U.S. and Russia to resume relations and start cybersecurity consultations, Putin says

U.S. and Russia to resume relations and start cybersecurity consultations, Putin says
2021-06-16T17:08:16+00:00

Shafaq News/ Russian President Vladimir Putin says that he and U.S. President Joe Biden have agreed that their two nations will start consultations on cybersecurity.

After a meeting with Biden in Geneva, Putin said: “We believe that cybersecurity is important for the world in general, for the U.S. in particular, and for Russia as well.”

The Russian president said that the two countries “just need to abandon various insinuations, sit down at the expert level and start working in the interests of the U.S. and Russia.”

Putin charged that “most of the cyberattacks in the world are carried out from the cyber realm of the United States,” with Canada and Britain coming second and third.

However, the most damaging cyberattacks on record have been attributed by the United States and the European Union to Russia’s GRU military intelligence agency, including the NotPetya virus that did more than $10 billion in economic damage in 2017, hitting companies including shipping giant Maersk, the pharmaceutical company Merck and food company Mondolez.

While the U.S., Canada and Britain all engage in cyberespionage, the most damaging cyberattacks on record have come either from state-backed Russian hackers or Russian-speaking ransomware criminals who operate with impunity in Russia and allied nations.

 Russian President Vladimir Putin says opposition leader Alexei Navalny got what he deserved when he was handed a prison sentence.

Navalny, Putin’s most ardent political foe, was arrested in January upon returning from Germany, where he spent five months recovering from a nerve agent poisoning that he blames on the Kremlin — an accusation that Russian officials reject. In February, Navalny was given a 2 1/2-year prison term for violating the terms of a suspended sentence from a 2014 embezzlement conviction that he dismissed as politically motivated.
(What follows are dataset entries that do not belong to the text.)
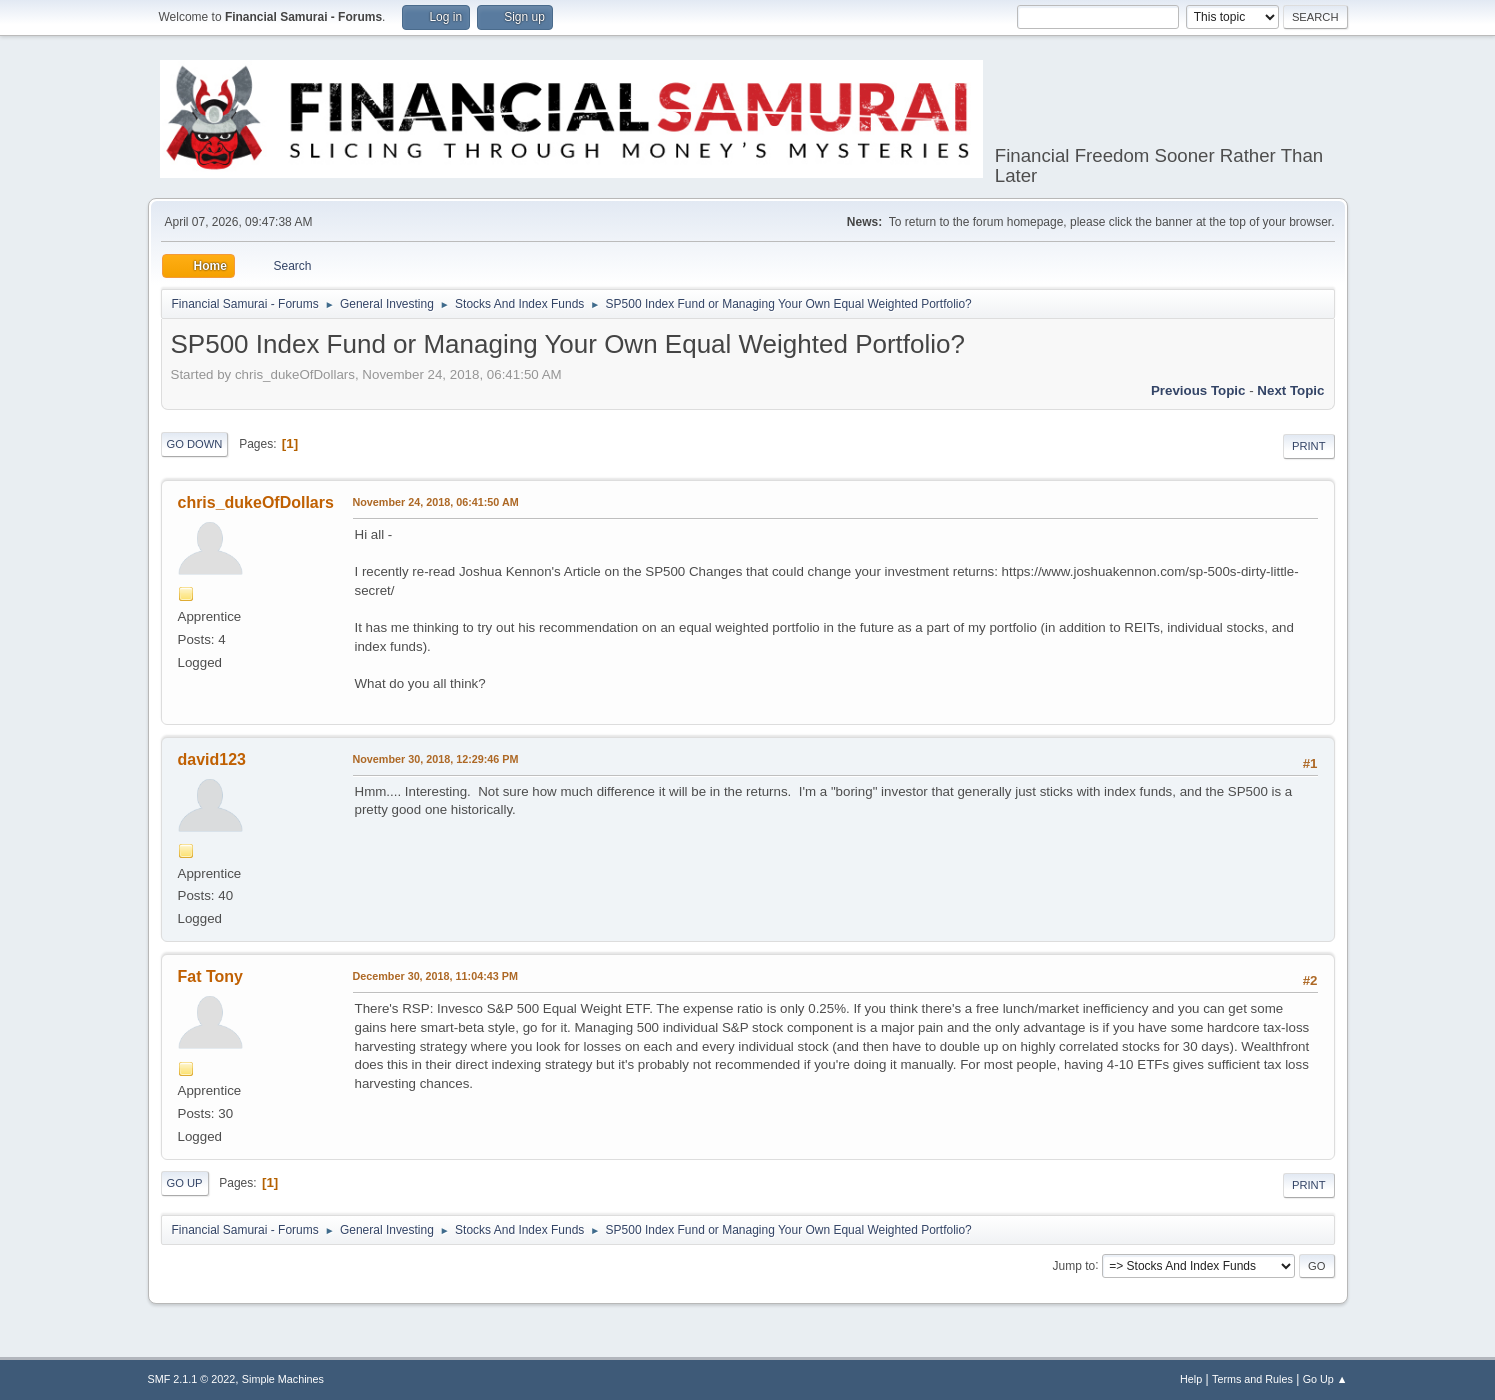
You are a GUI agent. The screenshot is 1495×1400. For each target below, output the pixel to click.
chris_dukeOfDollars (256, 502)
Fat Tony (210, 976)
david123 (212, 759)
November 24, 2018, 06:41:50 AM (436, 502)
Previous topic (1198, 390)
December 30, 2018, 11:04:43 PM (435, 976)
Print (1309, 446)
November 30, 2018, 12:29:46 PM (436, 759)
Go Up (185, 1183)
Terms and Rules (1252, 1379)
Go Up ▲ (1325, 1379)
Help (1191, 1379)
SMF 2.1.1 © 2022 (192, 1379)
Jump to (1074, 1265)
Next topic (1290, 390)
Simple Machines (283, 1379)
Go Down (195, 444)
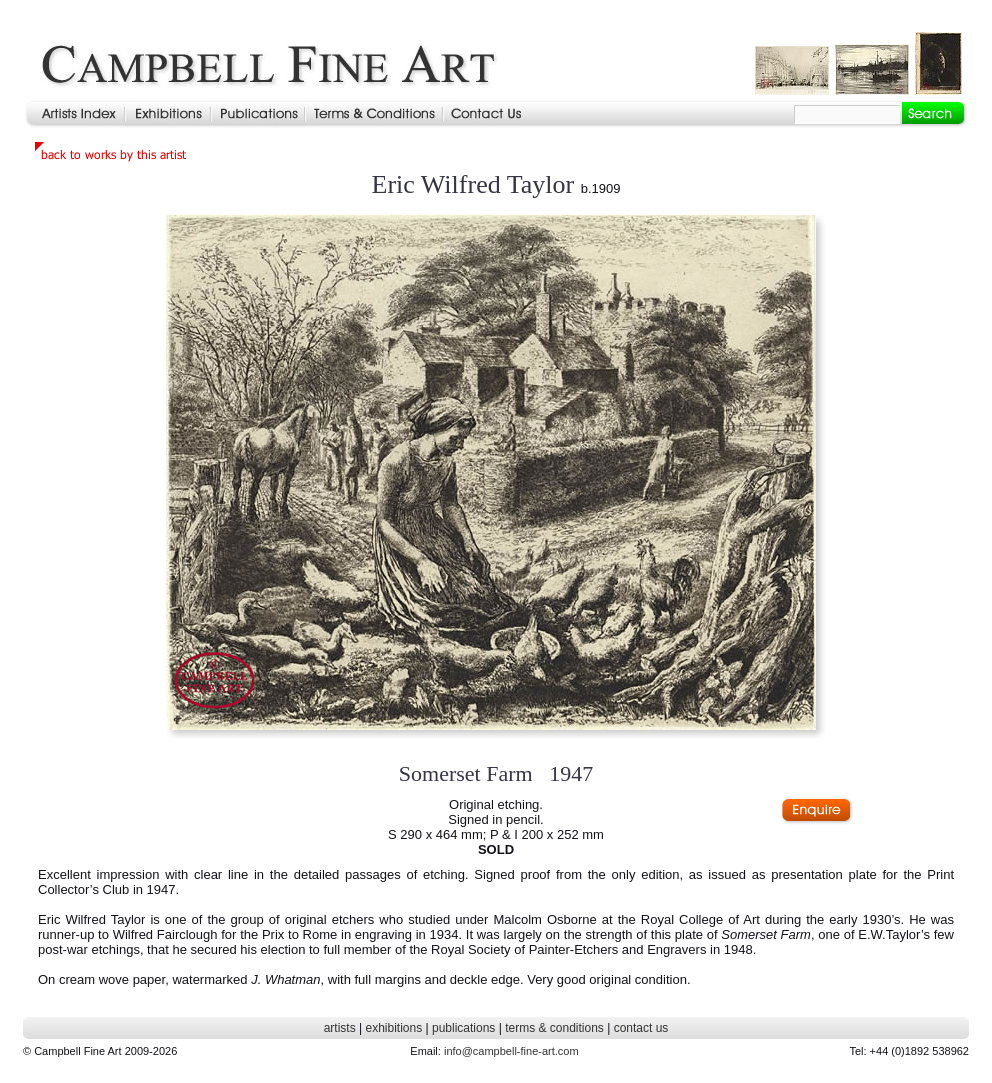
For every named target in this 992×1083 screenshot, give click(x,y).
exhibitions (393, 1028)
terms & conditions (554, 1028)
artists (340, 1028)
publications (463, 1028)
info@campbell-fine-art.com (511, 1051)
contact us (641, 1028)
Speaking Wednesday after a summit with U.S. President Joe Biden in Geneva, Putin said Navalny received his due punishment for violating the terms of his probation, adding that he was aware that he was facing a prison sentence when he returned to Russia.
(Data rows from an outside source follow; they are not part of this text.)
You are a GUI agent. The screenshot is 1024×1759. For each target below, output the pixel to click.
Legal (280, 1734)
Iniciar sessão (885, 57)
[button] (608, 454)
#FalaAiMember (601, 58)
“He deliberately moved to be arrested,” Putin said, sticking to his habit of not mentioning Navalny by name.

Last week, a Moscow court outlawed the organizations founded by Navalny by labeling them extremist, the latest move in a campaign to silence dissent and bar Kremlin critics from running for parliament in September.

Russian President Vladimir Putin says an agreement has been reached to conduct U.S.-Russian negotiations on limiting the proliferation of nuclear weapons.

Speaking after a summit with U.S. President Joe Biden in Geneva, Putin said they agreed that the U.S. State Department and the Russian Foreign Ministry would work out details for the talks.

Russia has long called for the start of strategic stability talks to potentially replace the New START treaty limiting nuclear weapons after it expires in 2026.

Washington broke off talks with Moscow in 2014 in response to Russia’s annexation of Ukraine’s Crimea and its military intervention in support of separatists in eastern Ukraine. Talks resumed in 2017 but gained little traction and failed to produce an agreement on extending the New START treaty during the Trump administration.

Shortly after Biden took office in January, the two sides agreed to a five-year extension of the pact just days before it was due to expire.

Moscow has said it’s ready to include its prospective doomsday weapons — such as the Poseidon atomic-powered, nuclear-armed underwater drone and the Burevestnik nuclear-powered cruise missile — in the talks on condition the U.S. brings its missile defense and possible space-based weapons into the equation.